Precisamos falar sobre o Kevin, publicado em 2003 pela Editora Intrínseca, é o livro de maior sucesso da escritora Lionel Shriver. A história gira em torno de Kevin Khatchadourian, filho de Eva e Franklin, que construíam sua vida como qualquer família tradicional dos Estados Unidos – até uma quinta-feira trágica, ou, se formos mais realistas, até a chegada de Kevin.
Franklin é totalmente patriota e desejava ter um filho para, quem sabe, ter uma resposta à “Grande Questão” da vida. Diferentemente de Eva, que não é nada patriota para com os EUA e sequer desejava ter um filho, mas é conquistada pelo amor por crianças que enxerga em Franklin, tomando assim a decisão de ter um filho de modo impulsivo em uma noite.
A gravidez foi problemática desde o princípio para Eva, uma vez que perdeu totalmente a sua liberdade, uma das coisas que mais preservava no casamento.
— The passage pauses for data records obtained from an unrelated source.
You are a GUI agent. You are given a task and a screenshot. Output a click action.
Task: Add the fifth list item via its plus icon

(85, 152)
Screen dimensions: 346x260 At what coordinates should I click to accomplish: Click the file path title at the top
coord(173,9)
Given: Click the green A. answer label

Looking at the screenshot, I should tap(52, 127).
Eva sequer podia dançar na sala ao som de sua banda favorita. Assim, Eva desenvolveu uma aversão à gravidez e, de certo modo, ao seu filho. Isso fica escancarado no momento do parto, em que ela confidencia os sentimentos controversos existentes para com Kevin já quando o colocam em seu peito, ou até mesmo em seu pouco esforço para o parto (que foi natural) ocorrer.
A partir disso, inicia-se – na visão de Eva – uma disputa silenciosa entre Kevin e sua mãe. Para ela, o passatempo preferido de Kevin era destruir qualquer sanidade mental que a mãe ainda possuía. E, em relação ao pai, Kevin se comportava de forma totalmente diferente: dócil, prestativo e amoroso.
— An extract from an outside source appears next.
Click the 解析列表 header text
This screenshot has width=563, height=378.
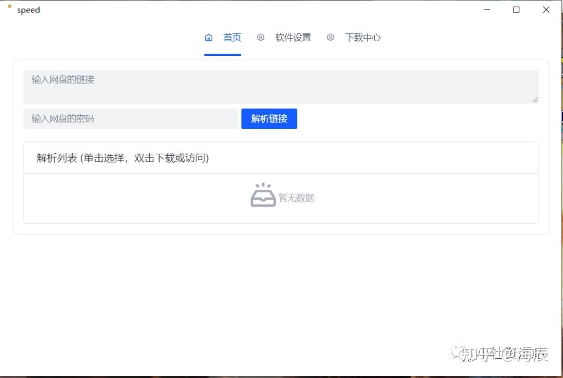click(x=123, y=158)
A premissa do livro permite que tenhamos conhecimento acerca do acontecimento central desde o início, gerando talvez a sensação de que não há respostas para buscar durante as próximas páginas do livro. No entanto, com a ótima escrita e o desenvolvimento cada vez mais íntimo – principalmente por ser narrado em primeira pessoa (através de Eva) –, o suspense é mantido durante todo o enredo.
A narração através de cartas escritas por Eva para Franklin em forma de catarse me permitiu sentir ainda mais envolvida no enredo. A forma com que Eva relata os acontecimentos, crua e até cruel, mas sincera e intimista, me colocou em constantemente desconforto – a zona de conforto é inexistente na leitura deste livro.
Precisamos falar sobre o Kevin vai além do acontecimento trágico da quinta-feira tão relembrada em todos os relatos de Eva. É um livro que retrata possíveis facetas controversas de um assassino e, por assim ser, causa sentimentos também controversos no leitor ao decorrer da leitura. A cada linha fica a necessidade de entender o porquê de Kevin ser do jeito que é desde o nascimento, mas temo que essa resposta não seja encontrada tão facilmente.
A relação familiar cada vez mais tenebrosa, principalmente a partir do nascimento de Celia, segunda criança do casal, faz com que se tenha a sensação de que a quinta-feira trágica fosse algo inevitável de ser feito por Kevin. Assim, seria só uma questão de tempo para ele colocar seu plano em ação.
Aliás, apesar de se ter uma avaliação muito fácil de Kevin quando se coloca a ótica da moral, em minha opinião ele é completamente complexo. E, mesmo após ter terminado o livro, não me sinto segura para fazer qualquer afirmação sobre ele e nenhum dos outros personagens criados por Shriver. Eva é uma péssima mãe? Franklin foi negligente? Kevin desejava o amor de Eva? Pode-se encontrar tais respostas de forma muito fácil quando olhado apenas para a superfície, mas Shriver criou uma história que vai muito além da superfície. Mergulhe.
PS: O sucesso do romance acarretou na adaptação para o cinema, em 2011, com direção de Lynne Ramsay – o filme está disponível no streaming da Amazon Prime Vídeo. Recomendo assistir também, se possível.